Computing Seminars – Winter 2026
16 June 2026
The Winter 2026 Computing Seminar Series brought together researchers, students, academics, and industry experts to showcase innovative research in Computing at University of Buckingham and explore emerging developments across the computing discipline.

Presentation by Isuri Gatamanna Arachchige, a PhD student
The series began with a presentation by Isuri Gatamanna Arachchige, a PhD student, titled “Early Alzheimer’s Disease Identification via Multi-Omics Integration and Functional Biomarker Discovery”. Isuri’s work focuses on innovative approaches for the early detection of Alzheimer’s disease through multi-omics data integration and functional biomarker discovery.

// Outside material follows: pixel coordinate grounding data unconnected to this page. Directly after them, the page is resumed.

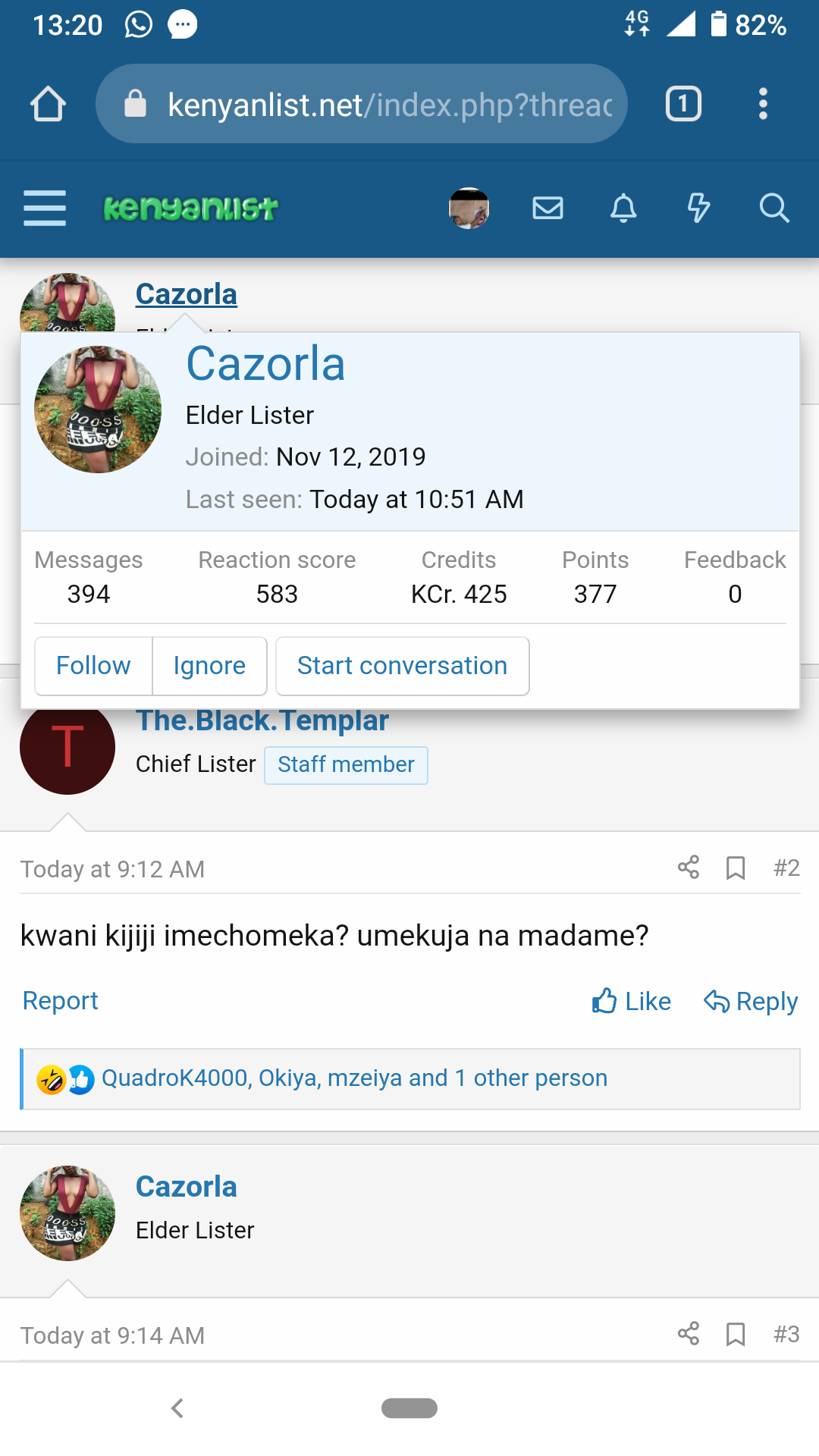Bookmark post #3

[736, 1334]
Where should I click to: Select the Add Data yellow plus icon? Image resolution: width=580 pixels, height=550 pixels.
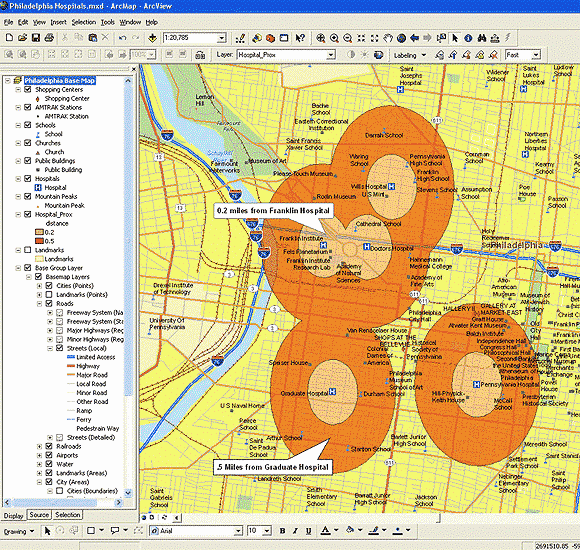(152, 38)
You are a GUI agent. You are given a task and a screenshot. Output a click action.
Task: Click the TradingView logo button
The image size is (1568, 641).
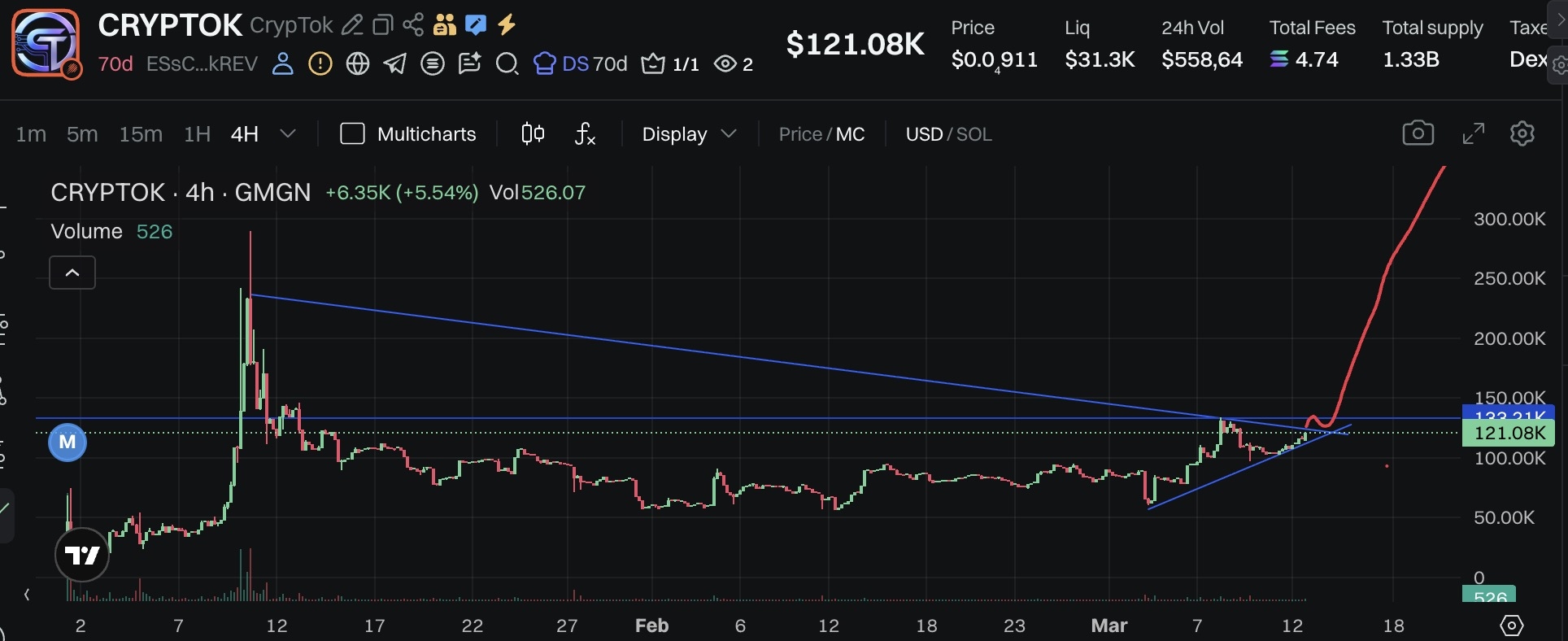click(82, 555)
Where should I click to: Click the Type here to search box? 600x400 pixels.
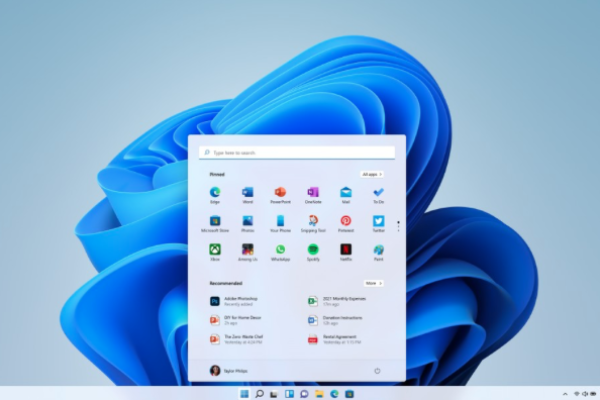[x=297, y=152]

The project aims to improve early diagnosis by integrating genomic and transcriptomic data using interpretable deep learning models, thereby reducing reliance on black-box predictions and improving transparency in clinical applications.

Presentation by Rashmi Perera, a PhD student
Rashmi Perera, also a PhD student, delivered a thought-provoking talk based on her ongoing research titled “Artificial Intelligence in Viva Voce Examinations”. Her work explores the potential role of AI in supporting viva voce examinations in higher education, with a particular focus on the PhD level. The study investigates whether large language models can generate viva questions comparable in quality to those produced by human examiners, as well as assess student responses effectively.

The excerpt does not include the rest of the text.